— WHAT YOU WILL DO —
Begin at the line with "Where should I" and set down each line exactly until the listing ends. Images stay out.

— SOURCE MATERIAL —
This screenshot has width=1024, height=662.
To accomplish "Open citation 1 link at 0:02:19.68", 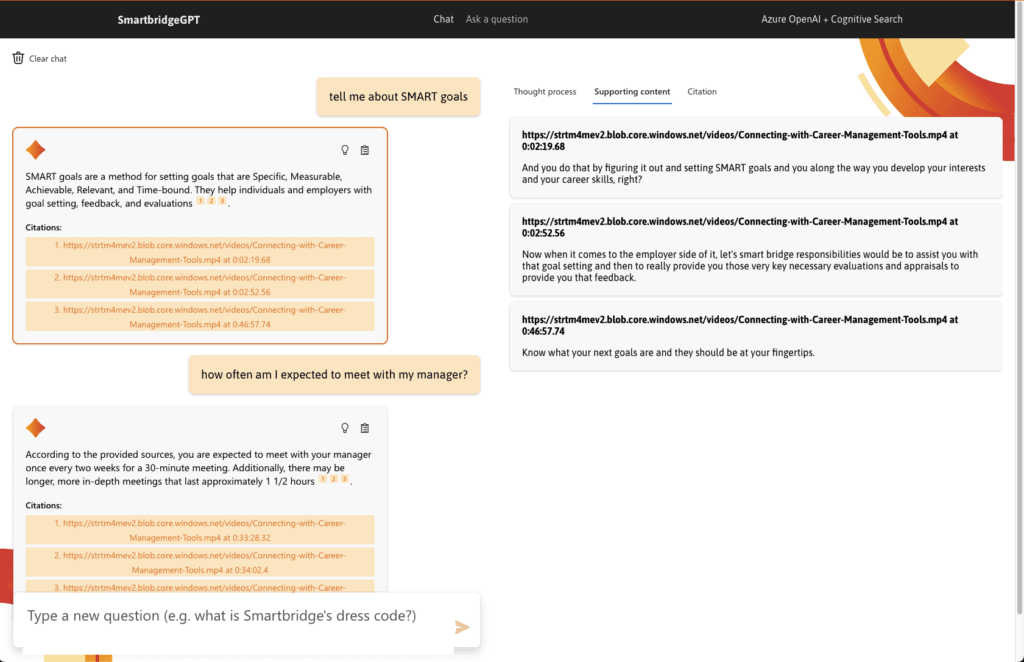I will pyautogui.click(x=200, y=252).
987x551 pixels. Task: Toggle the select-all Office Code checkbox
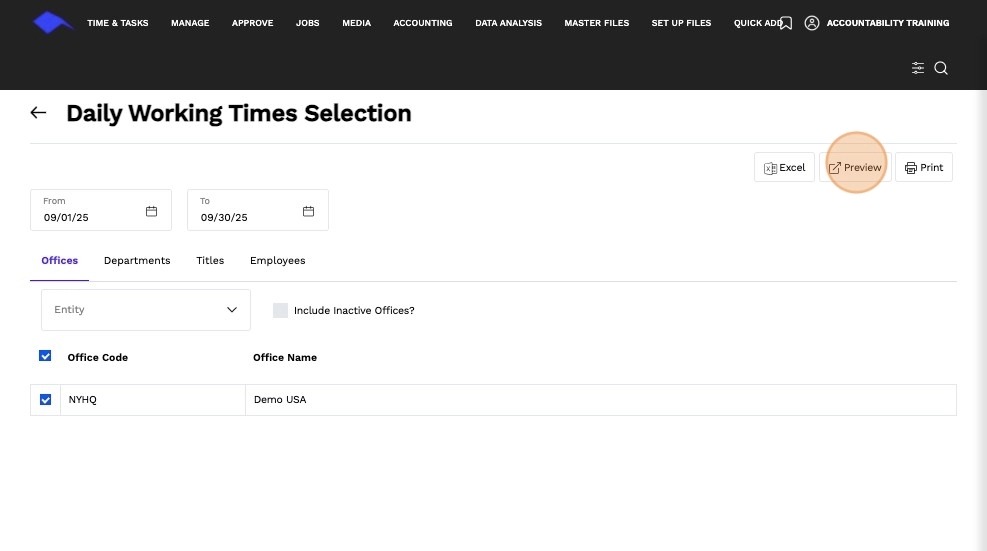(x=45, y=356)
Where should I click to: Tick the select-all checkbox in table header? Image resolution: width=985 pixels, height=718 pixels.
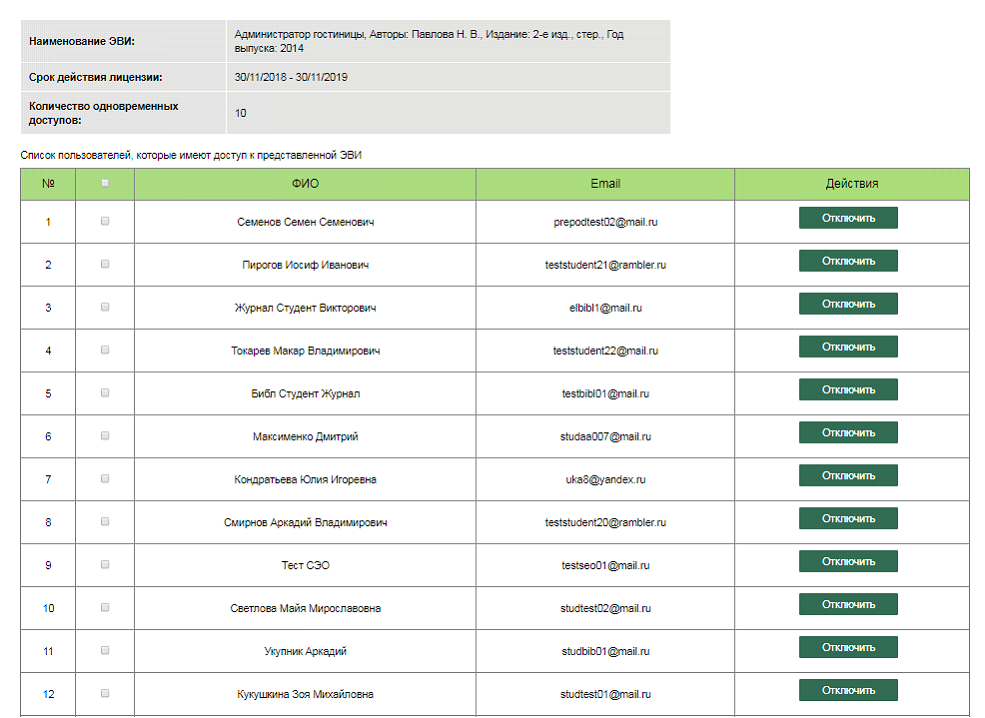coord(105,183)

— RESULT BELOW —
Where should I click to: Tick the select-all checkbox in table header? Image resolution: width=985 pixels, height=718 pixels.
coord(105,183)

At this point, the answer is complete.